— start INFORMATION SUPPLIED —

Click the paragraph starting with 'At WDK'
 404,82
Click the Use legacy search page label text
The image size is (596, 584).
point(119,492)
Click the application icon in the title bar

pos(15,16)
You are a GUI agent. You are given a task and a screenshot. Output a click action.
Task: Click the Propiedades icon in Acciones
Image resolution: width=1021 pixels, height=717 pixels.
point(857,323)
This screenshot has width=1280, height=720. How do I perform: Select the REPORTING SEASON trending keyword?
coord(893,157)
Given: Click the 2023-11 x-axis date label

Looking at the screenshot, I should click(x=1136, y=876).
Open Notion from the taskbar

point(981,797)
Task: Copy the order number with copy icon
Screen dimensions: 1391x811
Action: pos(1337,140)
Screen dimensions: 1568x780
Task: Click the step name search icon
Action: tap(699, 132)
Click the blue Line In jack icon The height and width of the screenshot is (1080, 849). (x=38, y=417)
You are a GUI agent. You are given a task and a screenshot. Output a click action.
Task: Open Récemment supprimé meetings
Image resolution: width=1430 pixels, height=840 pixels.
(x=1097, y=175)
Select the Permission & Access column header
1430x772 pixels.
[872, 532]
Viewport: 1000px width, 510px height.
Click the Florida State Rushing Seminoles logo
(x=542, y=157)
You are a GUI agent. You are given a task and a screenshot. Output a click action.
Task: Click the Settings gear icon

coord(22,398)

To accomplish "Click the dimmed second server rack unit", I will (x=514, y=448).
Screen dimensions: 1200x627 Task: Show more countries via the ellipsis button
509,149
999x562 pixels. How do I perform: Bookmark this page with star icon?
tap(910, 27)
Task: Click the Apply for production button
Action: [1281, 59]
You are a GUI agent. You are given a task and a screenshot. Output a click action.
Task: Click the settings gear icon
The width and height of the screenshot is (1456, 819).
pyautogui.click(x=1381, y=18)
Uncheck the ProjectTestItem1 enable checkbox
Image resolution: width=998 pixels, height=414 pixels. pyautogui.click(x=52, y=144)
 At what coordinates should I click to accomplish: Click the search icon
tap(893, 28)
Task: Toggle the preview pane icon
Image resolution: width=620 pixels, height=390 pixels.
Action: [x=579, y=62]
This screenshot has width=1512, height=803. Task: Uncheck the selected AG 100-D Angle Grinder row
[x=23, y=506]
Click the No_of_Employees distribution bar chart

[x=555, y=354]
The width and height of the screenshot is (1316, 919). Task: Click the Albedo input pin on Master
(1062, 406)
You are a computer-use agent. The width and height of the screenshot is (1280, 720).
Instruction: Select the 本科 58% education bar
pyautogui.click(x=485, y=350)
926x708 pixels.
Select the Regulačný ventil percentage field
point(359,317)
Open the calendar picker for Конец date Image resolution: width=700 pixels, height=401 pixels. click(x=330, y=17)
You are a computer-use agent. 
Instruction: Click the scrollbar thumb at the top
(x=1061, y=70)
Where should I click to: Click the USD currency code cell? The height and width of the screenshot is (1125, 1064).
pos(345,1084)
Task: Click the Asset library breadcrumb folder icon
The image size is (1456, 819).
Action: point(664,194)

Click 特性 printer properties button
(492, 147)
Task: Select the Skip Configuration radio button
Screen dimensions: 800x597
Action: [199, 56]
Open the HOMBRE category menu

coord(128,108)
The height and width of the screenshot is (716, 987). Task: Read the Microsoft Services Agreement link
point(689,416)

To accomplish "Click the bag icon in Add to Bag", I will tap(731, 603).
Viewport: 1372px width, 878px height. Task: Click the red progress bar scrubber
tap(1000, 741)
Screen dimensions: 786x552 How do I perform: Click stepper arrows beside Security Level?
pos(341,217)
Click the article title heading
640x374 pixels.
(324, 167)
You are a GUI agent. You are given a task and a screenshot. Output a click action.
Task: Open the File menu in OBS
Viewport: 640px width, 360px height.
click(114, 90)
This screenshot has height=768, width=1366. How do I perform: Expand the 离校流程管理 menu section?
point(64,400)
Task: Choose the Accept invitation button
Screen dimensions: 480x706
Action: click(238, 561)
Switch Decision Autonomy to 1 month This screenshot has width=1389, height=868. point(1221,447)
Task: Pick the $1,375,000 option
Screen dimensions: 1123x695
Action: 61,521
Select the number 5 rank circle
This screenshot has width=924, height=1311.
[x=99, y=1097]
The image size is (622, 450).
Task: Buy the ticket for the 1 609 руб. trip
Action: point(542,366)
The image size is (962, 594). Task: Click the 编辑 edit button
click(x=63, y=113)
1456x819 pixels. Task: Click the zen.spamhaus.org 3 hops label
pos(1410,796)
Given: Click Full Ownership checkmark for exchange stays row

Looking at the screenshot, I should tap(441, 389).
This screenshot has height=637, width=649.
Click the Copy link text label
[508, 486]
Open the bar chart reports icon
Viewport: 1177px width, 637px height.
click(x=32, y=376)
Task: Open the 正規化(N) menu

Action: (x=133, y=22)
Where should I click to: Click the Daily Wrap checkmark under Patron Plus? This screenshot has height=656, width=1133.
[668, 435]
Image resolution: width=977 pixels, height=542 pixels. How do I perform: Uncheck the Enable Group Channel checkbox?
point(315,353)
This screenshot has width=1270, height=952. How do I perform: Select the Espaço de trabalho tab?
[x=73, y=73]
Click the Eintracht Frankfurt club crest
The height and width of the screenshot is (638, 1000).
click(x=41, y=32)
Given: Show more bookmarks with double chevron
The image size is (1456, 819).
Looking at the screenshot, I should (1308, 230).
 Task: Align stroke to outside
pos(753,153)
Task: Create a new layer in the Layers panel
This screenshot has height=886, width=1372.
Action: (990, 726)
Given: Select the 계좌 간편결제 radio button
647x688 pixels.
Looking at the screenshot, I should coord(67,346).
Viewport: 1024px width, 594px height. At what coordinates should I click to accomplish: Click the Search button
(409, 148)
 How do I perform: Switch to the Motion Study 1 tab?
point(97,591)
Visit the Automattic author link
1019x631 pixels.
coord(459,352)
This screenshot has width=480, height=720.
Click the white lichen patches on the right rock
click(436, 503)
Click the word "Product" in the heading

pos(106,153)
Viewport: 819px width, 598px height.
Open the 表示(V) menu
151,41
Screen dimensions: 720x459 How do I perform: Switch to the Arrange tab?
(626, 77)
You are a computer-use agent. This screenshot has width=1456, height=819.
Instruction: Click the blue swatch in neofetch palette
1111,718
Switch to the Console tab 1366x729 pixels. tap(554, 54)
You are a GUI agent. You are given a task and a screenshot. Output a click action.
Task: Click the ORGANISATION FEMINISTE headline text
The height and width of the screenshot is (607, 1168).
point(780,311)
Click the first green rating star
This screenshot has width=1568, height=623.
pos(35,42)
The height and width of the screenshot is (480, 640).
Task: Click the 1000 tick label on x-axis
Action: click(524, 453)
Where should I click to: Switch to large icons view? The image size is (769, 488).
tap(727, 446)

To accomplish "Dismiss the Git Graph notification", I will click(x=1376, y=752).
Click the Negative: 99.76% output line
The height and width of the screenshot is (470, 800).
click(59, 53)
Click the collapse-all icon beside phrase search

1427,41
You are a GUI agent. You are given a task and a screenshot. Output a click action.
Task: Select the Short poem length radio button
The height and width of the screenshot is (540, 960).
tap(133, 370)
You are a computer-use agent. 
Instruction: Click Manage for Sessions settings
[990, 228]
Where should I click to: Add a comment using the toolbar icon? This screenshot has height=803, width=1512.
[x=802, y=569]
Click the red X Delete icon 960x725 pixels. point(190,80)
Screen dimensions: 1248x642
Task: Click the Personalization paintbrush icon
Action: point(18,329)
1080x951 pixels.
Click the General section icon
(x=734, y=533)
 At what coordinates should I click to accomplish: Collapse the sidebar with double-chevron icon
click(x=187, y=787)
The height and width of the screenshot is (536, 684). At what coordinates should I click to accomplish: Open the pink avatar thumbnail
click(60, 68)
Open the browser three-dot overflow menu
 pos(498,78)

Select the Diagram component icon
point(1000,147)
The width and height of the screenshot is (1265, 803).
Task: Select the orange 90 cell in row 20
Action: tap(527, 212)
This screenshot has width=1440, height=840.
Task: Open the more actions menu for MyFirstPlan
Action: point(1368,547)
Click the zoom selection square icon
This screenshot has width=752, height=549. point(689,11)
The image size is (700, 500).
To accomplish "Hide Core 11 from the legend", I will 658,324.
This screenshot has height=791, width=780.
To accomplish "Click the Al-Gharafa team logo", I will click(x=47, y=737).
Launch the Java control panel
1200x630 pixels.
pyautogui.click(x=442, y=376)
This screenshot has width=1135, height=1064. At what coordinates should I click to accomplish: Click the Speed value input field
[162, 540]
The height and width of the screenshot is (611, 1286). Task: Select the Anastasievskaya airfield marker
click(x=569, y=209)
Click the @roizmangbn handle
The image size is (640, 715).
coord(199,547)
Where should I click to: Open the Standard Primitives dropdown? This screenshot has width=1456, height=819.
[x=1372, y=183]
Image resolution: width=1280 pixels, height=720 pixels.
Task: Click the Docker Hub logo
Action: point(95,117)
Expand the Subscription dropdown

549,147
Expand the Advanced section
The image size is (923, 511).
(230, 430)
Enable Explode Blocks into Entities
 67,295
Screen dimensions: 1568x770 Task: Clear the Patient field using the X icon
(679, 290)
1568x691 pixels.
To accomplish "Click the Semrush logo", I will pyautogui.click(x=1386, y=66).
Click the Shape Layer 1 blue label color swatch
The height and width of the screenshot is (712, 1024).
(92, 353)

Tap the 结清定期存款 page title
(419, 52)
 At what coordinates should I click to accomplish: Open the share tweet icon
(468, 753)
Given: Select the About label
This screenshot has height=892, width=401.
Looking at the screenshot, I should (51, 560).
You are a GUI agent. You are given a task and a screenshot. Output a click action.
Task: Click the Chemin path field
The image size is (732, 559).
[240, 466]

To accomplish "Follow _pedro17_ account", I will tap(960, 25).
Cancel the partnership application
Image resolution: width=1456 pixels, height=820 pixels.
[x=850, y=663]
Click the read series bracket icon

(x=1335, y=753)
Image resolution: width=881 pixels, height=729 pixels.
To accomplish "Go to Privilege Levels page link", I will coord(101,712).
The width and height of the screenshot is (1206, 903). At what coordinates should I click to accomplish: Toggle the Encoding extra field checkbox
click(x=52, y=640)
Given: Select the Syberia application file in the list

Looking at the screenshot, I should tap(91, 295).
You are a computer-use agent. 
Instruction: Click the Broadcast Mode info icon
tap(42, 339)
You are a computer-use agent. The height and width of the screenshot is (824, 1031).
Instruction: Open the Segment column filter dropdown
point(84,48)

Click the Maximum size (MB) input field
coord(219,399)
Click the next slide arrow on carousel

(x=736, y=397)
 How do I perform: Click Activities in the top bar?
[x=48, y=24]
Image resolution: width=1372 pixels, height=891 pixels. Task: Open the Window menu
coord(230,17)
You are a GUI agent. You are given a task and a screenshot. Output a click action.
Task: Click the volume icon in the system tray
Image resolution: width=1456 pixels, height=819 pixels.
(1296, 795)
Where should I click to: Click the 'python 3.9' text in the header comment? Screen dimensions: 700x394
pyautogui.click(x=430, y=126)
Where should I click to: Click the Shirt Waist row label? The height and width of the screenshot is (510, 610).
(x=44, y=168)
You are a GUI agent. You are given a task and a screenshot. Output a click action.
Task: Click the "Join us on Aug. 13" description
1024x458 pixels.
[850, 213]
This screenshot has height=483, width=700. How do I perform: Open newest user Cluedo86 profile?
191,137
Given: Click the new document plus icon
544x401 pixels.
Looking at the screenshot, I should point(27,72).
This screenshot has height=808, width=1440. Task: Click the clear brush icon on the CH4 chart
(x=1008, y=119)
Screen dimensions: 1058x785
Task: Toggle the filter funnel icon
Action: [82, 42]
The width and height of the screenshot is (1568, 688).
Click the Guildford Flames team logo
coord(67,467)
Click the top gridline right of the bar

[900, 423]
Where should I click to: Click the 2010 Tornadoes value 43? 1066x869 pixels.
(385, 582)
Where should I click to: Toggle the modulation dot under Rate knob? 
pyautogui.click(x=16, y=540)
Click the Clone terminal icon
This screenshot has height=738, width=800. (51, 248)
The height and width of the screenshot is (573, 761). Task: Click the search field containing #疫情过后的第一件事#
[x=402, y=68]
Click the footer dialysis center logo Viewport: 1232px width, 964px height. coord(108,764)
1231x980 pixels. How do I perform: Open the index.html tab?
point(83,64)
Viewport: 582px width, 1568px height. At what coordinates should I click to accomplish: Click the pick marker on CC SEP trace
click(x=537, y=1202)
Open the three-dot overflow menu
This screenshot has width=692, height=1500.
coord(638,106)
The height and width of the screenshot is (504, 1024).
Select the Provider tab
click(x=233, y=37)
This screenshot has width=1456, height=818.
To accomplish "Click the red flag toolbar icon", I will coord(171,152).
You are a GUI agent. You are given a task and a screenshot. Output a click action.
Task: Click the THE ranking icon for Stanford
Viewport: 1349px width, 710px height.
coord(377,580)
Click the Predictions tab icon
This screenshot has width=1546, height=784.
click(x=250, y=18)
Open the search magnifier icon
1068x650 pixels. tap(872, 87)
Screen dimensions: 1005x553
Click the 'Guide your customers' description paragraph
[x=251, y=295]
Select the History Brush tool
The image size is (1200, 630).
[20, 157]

— end INFORMATION SUPPLIED —

**EXERCISE REQUIREMENTS:**
Copy the records word for word from their first line up to and including the line that contains "coord(893,157)".

**RESPONSE TO THIS TASK:**
Click the paragraph starting with 'At WDK'
 404,82
Click the Use legacy search page label text
The image size is (596, 584).
point(119,492)
Click the application icon in the title bar

pos(15,16)
You are a GUI agent. You are given a task and a screenshot. Output a click action.
Task: Click the Propiedades icon in Acciones
Image resolution: width=1021 pixels, height=717 pixels.
point(857,323)
This screenshot has width=1280, height=720. How do I perform: Select the REPORTING SEASON trending keyword?
coord(893,157)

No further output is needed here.